Rachel Bonds’ Swimmers, premiering at the Marin Theatre Company under Mike Donahue’s alert direction, is the best of a limited type of play. We might say that it springs from the genre of tiny hurts and humane gestures—the sweet spot between Chekhov and a Hallmark card.
Swimmers follows the travails of 11 workers in what appears to be a growing and successful sales company. They’re all suffering—death, divorce, alcohol, unrequited love. It’s a standard list of disappointments. Of course, we know that what these employees truly need is care, and sometimes nothing more than a simple show of concern. Gentleness, in all its guises, is the guiding aesthetic here.
The theme of human disappointment and redemption is usually the province of domestic dramas: all families are cauldrons of low key disasters and the steady love needed to repair them. In shifting the setting from the home to the office, Swimmers reorders our perception of suffering and its remedies. The rhythms of work lack the blunt force trauma of familial relations, and so what we feel is both less fraught but harder to get hold of—this slippery quality lends the play a touch of menace and that’s nice.
The play’s most unnerving scene is between Vivian (Kristen Villanueva), a young intern who has filed a sexual harassment suit against the COO, and Dennis (Adam Andrianopoulous), an overly friendly and fat executive. Bonds never lets us know anything significant about Dennis or what motivates him. Over the course of the scene, it feels as if he’s trying to entrap Vivian, charm her, and mentor her all at once. That Vivian kind of enjoys these vague entreaties to friendship or more is also without explanation—what is she feeling when she laughs at him with such abandon?

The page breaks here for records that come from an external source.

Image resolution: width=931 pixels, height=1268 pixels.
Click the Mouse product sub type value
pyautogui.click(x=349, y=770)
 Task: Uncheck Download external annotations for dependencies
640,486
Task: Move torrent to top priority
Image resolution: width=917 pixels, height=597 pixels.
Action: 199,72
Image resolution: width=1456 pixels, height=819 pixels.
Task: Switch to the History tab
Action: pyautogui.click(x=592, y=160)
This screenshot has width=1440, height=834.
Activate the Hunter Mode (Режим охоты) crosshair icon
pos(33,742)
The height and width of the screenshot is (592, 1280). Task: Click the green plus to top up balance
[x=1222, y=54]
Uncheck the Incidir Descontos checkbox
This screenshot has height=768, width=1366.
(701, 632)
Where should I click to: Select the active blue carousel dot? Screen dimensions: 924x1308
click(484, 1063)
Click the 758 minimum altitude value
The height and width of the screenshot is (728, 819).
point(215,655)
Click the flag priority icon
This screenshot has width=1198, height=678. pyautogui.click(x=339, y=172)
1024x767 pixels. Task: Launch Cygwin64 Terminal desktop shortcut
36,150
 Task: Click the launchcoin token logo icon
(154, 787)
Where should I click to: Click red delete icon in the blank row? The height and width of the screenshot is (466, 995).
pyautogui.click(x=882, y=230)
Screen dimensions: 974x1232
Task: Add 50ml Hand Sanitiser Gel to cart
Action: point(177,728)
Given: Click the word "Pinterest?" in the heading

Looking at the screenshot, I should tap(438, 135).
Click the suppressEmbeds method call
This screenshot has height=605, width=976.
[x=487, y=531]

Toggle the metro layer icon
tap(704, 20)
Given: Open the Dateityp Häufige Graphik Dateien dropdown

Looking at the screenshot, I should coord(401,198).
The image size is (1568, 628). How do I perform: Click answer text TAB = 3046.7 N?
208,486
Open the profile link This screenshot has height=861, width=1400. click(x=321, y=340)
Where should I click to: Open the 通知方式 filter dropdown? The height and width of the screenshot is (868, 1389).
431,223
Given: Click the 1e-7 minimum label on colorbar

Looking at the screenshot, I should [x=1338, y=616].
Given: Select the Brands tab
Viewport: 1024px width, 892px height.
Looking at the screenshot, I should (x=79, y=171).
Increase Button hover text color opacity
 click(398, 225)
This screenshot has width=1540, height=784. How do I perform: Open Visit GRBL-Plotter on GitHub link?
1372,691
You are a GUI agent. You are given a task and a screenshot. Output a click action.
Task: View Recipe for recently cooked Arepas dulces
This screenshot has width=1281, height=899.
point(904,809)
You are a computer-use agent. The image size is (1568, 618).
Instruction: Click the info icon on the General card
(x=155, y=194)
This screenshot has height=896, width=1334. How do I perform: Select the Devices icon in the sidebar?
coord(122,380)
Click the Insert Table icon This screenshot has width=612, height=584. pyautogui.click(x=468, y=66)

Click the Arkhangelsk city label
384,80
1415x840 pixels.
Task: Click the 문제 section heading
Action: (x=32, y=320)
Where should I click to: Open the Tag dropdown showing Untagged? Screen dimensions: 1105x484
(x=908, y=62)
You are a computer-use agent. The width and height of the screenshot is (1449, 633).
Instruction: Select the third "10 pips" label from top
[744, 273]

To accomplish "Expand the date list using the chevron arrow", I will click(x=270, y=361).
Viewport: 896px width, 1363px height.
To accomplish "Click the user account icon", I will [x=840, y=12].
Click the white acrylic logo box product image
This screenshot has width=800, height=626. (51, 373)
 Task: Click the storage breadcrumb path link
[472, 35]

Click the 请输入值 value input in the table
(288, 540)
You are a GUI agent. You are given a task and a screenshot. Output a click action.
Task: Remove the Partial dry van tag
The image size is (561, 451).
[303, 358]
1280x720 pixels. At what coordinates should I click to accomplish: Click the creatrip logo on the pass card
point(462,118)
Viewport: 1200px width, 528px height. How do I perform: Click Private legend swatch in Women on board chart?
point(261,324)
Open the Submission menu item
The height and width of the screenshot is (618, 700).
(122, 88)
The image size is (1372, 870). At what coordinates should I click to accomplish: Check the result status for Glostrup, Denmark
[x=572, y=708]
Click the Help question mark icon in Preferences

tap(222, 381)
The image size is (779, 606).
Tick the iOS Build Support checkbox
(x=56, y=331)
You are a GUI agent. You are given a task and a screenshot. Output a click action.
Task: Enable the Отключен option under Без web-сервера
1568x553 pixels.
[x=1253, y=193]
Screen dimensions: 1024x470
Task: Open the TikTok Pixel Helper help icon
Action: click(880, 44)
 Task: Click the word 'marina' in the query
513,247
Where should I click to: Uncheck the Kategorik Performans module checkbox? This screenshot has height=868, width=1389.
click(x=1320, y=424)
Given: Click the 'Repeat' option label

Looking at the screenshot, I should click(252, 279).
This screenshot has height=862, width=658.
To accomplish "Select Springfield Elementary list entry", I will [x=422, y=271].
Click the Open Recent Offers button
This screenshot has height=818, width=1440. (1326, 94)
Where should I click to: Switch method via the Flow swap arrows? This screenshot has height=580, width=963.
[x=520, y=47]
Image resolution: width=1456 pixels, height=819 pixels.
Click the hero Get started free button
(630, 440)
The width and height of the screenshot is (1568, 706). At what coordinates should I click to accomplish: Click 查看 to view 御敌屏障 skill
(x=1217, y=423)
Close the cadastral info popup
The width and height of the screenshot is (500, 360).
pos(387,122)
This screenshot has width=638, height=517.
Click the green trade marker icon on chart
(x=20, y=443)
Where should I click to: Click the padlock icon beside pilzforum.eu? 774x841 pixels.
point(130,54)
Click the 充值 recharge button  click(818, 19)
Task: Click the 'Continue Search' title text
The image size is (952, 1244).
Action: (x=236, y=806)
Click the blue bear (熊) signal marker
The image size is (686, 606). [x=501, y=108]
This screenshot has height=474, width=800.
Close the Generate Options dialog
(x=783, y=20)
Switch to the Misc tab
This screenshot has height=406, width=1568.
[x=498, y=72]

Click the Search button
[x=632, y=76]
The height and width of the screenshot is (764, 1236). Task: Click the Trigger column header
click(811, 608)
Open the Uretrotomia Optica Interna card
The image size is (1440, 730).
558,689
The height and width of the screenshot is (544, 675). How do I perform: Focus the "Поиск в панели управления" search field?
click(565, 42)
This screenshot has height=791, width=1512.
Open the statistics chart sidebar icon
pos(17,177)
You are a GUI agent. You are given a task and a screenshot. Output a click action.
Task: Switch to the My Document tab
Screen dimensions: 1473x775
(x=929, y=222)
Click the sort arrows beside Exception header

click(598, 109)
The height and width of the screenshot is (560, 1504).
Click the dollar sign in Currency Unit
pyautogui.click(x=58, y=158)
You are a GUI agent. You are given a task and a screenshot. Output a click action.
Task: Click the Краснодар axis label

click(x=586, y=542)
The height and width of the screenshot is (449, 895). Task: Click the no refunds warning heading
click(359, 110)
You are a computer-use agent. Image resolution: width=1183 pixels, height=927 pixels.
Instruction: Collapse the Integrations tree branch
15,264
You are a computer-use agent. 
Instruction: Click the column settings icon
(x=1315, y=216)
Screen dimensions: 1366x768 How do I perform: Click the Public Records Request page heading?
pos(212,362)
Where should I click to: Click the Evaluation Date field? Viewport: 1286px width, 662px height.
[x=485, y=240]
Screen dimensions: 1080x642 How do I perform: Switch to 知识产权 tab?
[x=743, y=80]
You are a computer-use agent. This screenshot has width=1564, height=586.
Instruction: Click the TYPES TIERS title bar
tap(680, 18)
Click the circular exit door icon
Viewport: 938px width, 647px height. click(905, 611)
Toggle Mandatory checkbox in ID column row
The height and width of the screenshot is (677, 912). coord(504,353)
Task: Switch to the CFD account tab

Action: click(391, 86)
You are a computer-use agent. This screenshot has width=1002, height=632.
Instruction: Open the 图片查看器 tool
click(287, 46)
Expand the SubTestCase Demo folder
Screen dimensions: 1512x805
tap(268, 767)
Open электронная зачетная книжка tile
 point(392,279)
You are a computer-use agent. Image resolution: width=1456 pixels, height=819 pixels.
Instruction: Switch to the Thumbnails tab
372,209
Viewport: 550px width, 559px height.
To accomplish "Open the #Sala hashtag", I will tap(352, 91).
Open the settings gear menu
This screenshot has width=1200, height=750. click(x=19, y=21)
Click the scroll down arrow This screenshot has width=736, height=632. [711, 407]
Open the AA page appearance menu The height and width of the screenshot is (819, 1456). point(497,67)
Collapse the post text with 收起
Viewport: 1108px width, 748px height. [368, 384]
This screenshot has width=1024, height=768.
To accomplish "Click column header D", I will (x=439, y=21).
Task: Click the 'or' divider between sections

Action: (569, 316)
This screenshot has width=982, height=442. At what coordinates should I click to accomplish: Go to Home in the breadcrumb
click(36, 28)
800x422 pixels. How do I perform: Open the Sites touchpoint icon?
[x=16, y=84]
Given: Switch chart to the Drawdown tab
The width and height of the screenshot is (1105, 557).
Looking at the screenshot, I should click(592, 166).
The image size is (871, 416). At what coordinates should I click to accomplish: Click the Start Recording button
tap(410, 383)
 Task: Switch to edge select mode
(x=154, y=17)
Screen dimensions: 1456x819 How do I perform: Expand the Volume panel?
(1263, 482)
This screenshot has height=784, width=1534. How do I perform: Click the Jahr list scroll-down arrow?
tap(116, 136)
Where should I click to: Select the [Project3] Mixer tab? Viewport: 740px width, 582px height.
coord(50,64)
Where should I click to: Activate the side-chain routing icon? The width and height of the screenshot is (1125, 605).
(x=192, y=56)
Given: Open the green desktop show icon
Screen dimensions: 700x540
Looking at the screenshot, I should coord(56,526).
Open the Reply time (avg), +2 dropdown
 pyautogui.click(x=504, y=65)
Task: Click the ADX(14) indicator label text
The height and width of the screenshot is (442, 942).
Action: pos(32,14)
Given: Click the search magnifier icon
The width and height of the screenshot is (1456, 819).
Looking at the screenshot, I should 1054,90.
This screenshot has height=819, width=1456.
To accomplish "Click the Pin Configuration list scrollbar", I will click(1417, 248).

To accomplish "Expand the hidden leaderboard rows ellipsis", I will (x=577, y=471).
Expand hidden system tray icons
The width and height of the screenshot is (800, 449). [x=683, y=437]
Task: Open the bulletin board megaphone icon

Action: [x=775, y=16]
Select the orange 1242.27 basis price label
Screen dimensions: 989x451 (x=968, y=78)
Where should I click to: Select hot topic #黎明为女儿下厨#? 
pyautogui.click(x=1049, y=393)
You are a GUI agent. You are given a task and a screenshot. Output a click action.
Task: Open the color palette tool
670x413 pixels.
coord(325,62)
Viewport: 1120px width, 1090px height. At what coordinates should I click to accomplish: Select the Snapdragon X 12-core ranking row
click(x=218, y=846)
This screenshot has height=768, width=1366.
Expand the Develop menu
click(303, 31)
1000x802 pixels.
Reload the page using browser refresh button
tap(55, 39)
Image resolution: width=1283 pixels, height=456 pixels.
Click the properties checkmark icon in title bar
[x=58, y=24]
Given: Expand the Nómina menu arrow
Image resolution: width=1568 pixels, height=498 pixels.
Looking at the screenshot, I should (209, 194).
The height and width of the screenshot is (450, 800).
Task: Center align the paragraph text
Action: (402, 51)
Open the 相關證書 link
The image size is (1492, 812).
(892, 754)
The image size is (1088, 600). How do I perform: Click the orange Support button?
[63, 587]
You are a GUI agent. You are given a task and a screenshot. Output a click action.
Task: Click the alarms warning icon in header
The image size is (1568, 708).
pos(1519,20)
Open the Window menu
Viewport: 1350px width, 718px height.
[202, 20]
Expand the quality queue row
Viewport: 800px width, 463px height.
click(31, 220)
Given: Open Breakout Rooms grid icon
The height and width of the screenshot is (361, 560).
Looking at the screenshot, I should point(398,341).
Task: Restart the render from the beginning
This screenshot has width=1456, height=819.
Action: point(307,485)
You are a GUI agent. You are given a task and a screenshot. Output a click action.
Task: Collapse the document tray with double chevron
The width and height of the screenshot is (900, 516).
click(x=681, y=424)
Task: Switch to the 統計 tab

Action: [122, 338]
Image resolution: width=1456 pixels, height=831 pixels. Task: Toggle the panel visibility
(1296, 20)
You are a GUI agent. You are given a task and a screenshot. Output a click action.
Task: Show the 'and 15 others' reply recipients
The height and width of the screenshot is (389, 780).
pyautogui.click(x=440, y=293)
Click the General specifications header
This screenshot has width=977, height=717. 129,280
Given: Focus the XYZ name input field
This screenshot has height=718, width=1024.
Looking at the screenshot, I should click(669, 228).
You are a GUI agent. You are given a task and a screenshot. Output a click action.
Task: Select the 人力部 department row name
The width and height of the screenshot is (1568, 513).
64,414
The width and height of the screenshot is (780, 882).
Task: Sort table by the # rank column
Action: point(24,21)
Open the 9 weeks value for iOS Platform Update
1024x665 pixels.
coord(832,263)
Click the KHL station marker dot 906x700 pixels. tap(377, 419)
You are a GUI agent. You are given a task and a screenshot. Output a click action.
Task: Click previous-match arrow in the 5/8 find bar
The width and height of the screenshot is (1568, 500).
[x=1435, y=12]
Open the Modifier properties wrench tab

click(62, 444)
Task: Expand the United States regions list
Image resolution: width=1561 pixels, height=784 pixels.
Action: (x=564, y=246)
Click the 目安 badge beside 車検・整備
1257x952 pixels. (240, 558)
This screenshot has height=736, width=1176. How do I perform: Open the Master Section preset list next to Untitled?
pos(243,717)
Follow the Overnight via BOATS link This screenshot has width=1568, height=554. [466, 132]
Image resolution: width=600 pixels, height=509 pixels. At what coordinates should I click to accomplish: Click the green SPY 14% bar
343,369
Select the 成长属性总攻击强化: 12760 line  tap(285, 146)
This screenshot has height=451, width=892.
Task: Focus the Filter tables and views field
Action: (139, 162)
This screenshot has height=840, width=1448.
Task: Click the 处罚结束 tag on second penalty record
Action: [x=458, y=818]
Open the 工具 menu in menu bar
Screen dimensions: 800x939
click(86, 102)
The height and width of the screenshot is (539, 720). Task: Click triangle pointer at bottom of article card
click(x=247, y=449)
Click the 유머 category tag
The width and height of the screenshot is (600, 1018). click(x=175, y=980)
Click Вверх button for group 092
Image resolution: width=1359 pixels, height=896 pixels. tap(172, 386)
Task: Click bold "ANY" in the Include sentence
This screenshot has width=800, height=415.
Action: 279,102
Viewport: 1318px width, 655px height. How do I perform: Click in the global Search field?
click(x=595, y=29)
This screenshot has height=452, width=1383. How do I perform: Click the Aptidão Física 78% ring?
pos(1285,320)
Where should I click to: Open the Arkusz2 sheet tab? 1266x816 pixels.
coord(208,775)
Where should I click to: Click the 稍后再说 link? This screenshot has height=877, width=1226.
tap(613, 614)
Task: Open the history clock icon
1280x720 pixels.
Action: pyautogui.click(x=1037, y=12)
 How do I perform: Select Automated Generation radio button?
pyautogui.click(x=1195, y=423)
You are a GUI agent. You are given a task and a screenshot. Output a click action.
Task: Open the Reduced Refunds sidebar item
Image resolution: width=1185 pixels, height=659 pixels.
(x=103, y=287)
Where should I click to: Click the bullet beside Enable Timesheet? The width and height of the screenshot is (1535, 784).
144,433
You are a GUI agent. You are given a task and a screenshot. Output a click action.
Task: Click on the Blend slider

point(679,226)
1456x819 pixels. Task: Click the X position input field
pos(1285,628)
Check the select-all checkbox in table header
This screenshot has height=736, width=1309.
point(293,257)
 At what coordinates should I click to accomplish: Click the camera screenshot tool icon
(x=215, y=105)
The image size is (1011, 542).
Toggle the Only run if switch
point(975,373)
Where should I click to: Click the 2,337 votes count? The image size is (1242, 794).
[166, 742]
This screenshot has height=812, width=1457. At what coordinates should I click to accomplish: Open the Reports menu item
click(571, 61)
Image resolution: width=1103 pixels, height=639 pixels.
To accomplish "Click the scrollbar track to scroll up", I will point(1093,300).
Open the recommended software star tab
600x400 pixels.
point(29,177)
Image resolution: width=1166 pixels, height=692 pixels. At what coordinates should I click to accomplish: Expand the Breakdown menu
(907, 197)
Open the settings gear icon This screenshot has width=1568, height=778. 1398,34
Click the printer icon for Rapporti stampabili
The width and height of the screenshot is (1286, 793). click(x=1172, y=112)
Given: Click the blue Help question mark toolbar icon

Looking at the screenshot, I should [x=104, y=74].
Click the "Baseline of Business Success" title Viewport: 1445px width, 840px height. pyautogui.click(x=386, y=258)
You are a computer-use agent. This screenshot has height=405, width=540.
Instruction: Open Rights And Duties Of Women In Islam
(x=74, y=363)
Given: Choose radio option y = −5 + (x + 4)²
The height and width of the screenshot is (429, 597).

These are mysteries that Bonds never reveals. She forces us to use our imagination and test our own sense of ethics and desire, of whether Vivian should find Dennis’s inappropriate jokes and just-below-the-surface flirting a source of solace or greater anxiety. It’s hard to tell what’s happening and so the world becomes more complex and worth thinking about. One might say that the desire to heal and be healed is only truly felt in slight hopes and confused motives. It’s a wonderful scene.